Passive acoustics has been used to investigate behavior and relative abundances of soniferous fish. However, because of noise interferences, it remains challenging to accurately analyze acoustic activities of soniferous fish. This study proposes a multi-method approach, which combines rule-based detector, periodicity-coded non-negative matrix factorization, and Gaussian mixture models. Although the three methods performed well when used to detect croaker choruses in quiet conditions, inconsistent results are observed in noisy conditions. A consistency matrix can provide insights regarding the bias of acoustic monitoring results. The results suggest that the proposed approach can reasonably improve passive acoustic monitoring of soniferous fish.
1. Introduction
Information concerning fish population dynamics is important for conservation management of marine ecosystems (Russ and Alcala, 1996). Visual observation of fish behavior is an infeasible approach because of the limited visibility of underwater environments. Consequently, passive acoustics has been employed to investigate habitat use, spawning areas, and relative abundances of soniferous fish (Rountree et al., 2006; Luczkovich et al., 2008).

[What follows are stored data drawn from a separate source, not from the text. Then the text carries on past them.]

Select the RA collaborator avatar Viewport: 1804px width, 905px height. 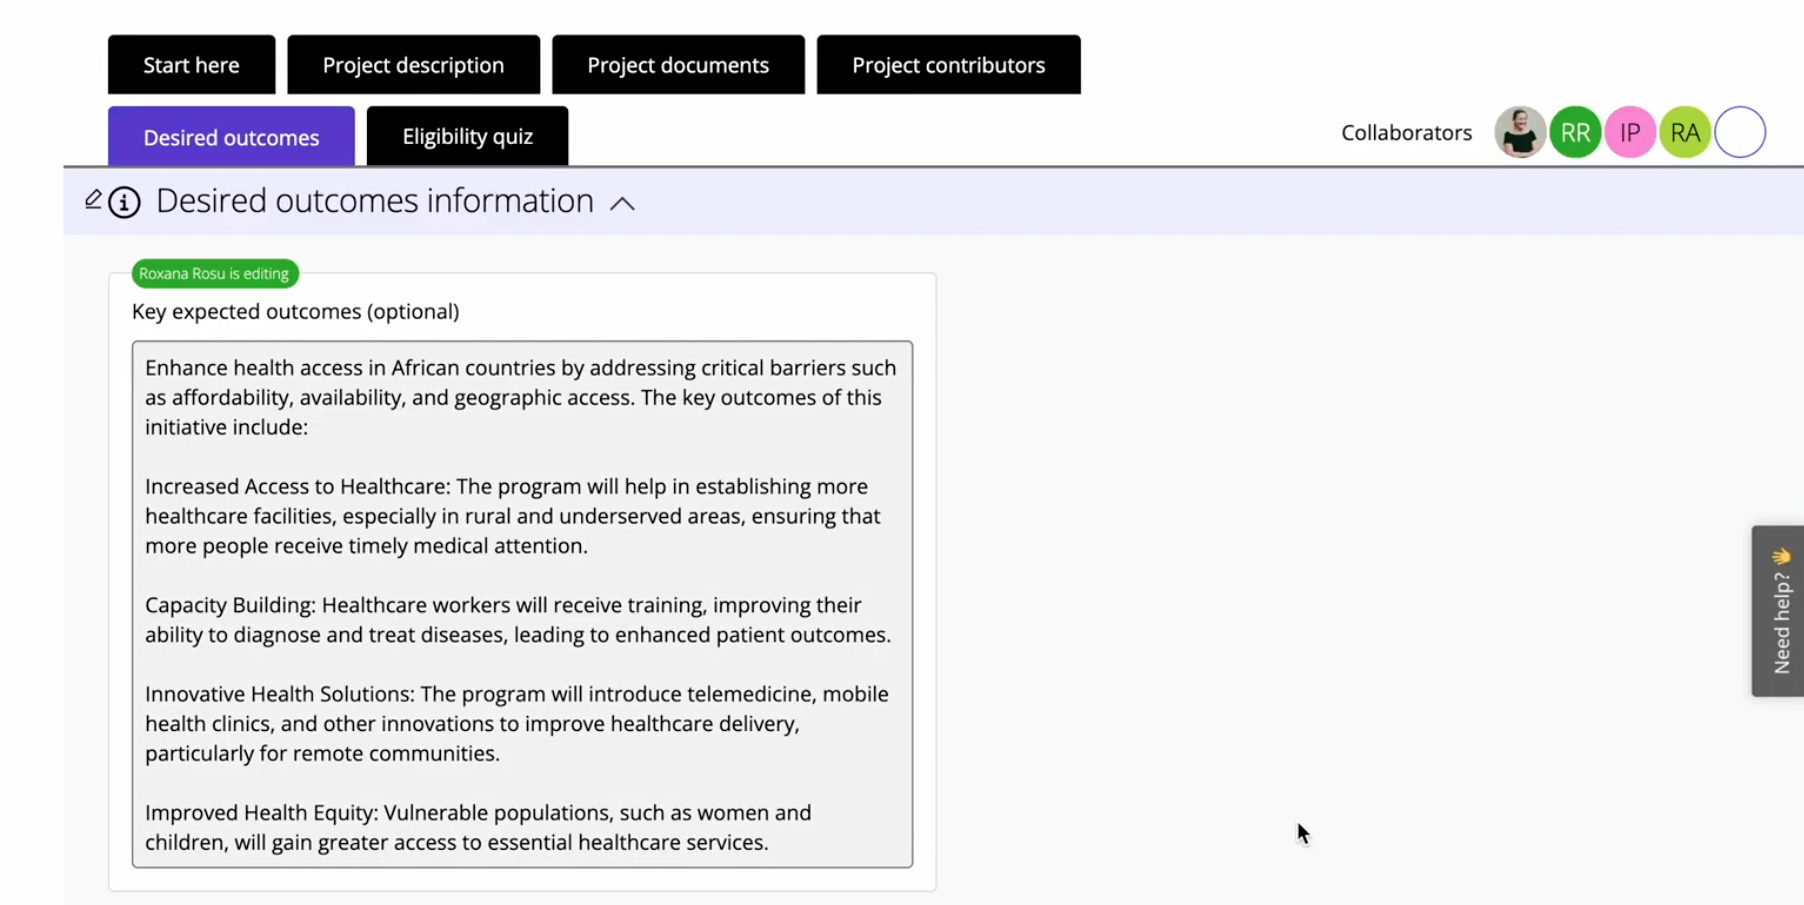(1685, 132)
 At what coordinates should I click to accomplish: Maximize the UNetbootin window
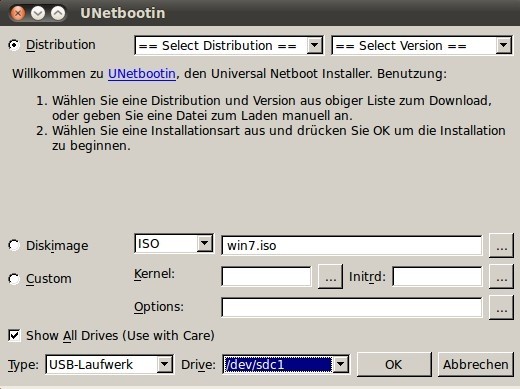pyautogui.click(x=58, y=13)
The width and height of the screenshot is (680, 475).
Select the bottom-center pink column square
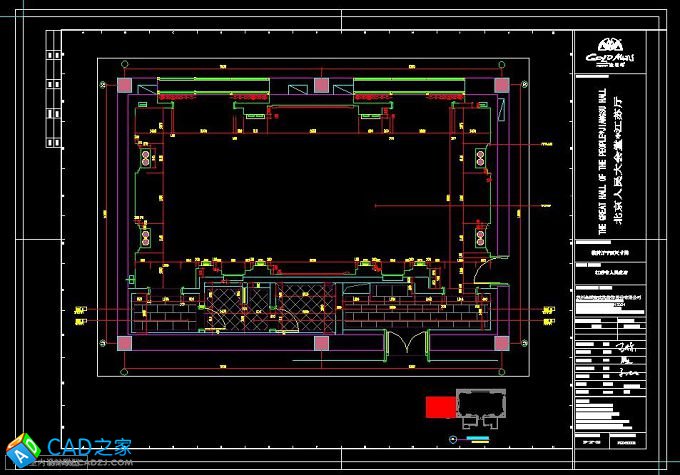coord(322,342)
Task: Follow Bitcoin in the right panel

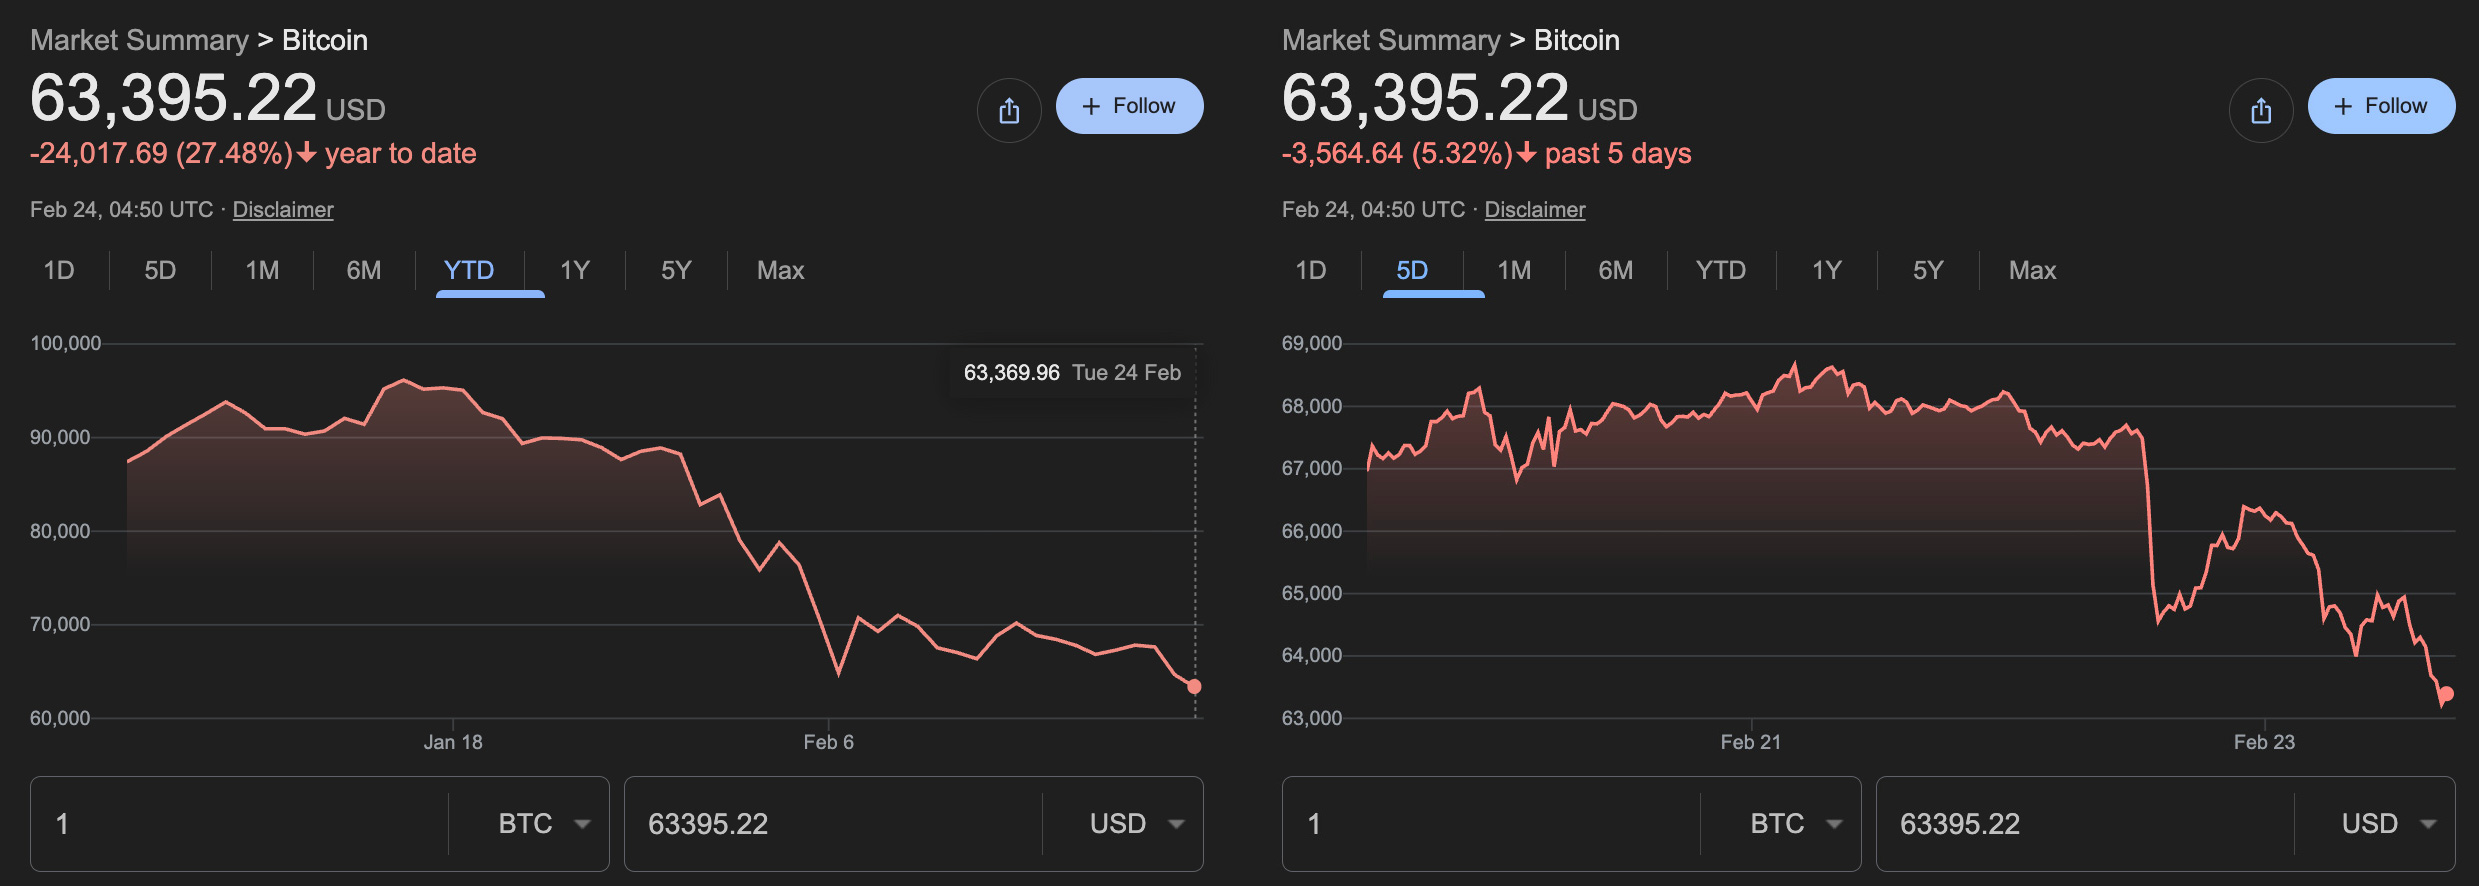Action: tap(2380, 106)
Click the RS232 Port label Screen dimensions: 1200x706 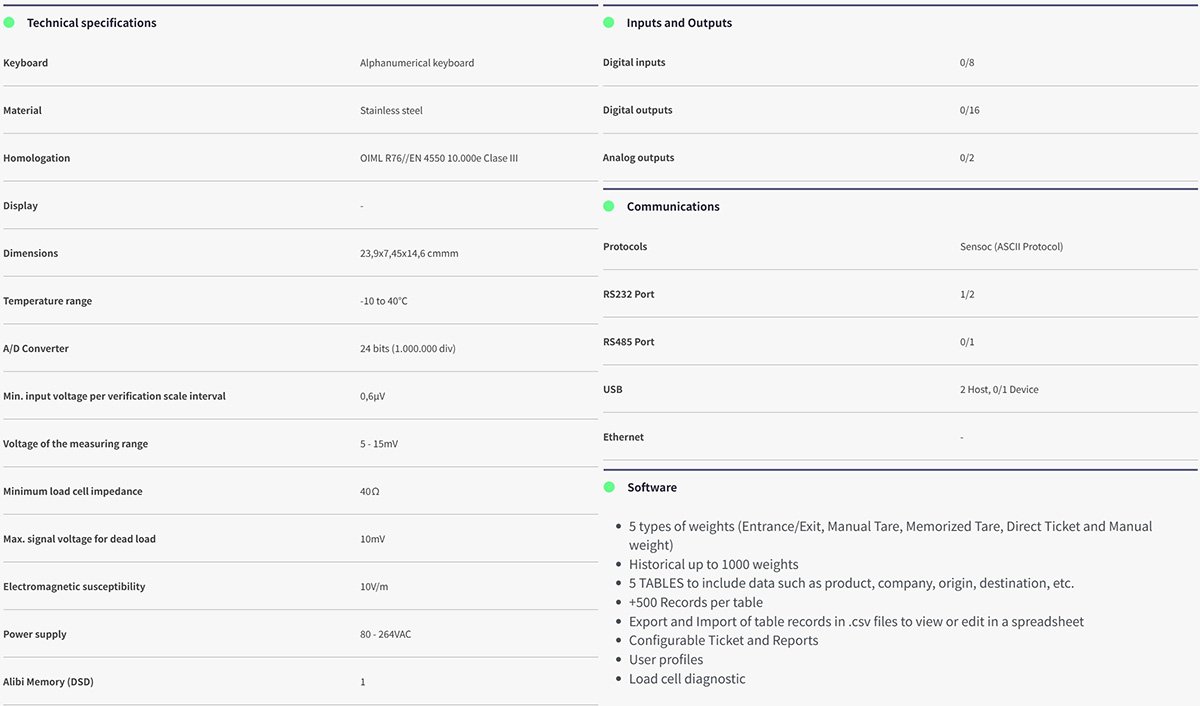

In conventional approaches, experts were recruited to manually identify fish sounds by directly listening to audio clips or inspecting spectrograms (Mann et al., 2008; Wall et al., 2013). To facilitate the analysis of long-duration recordings, computational signal processing techniques have also been employed (Sánchez-Gendriz and Padovese, 2017). Most of the detection algorithms used to identify fish sounds were rule-based, where the rules were defined by expert knowledge (Stolkin et al., 2007; Mann et al., 2008). It is noted that misdetections could occur in noisy or other unexpected conditions. Thus, it is necessary to evaluate the variability of performance in different recording conditions to avoid potential biases (Miyajima-Taga et al., 2016).
One way to facilitate the acoustic variability evaluation is to investigate temporal-spectral patterns in data by using an unsupervised clustering approach, such as k-means clustering or Gaussian mixture models (GMMs). These models can cluster samples into groups based on the dispersion of temporal-spectral characteristics without a pre-defined rule. These unsupervised clustering approaches have been predominantly applied in the analysis of call repertoire (Terhune et al., 1993; Lin et al., 2015). The clustering technique has also been employed to identify different animal choruses without a recognition database (Lin et al., 2017b). Therefore, the variation of automatic detection precisions in different recording conditions, which show variations in noise levels or spectral features, can be investigated by combining the rule-based and unsupervised clustering approaches.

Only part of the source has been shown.